# Direction
Please reproduce every one of the entries below word for word.

[Stored data]
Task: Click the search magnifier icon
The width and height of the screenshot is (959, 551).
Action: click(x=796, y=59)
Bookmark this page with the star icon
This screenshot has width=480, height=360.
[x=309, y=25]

# Response
Task: Click the search magnifier icon
The width and height of the screenshot is (959, 551).
Action: click(x=796, y=59)
Bookmark this page with the star icon
This screenshot has width=480, height=360.
[x=309, y=25]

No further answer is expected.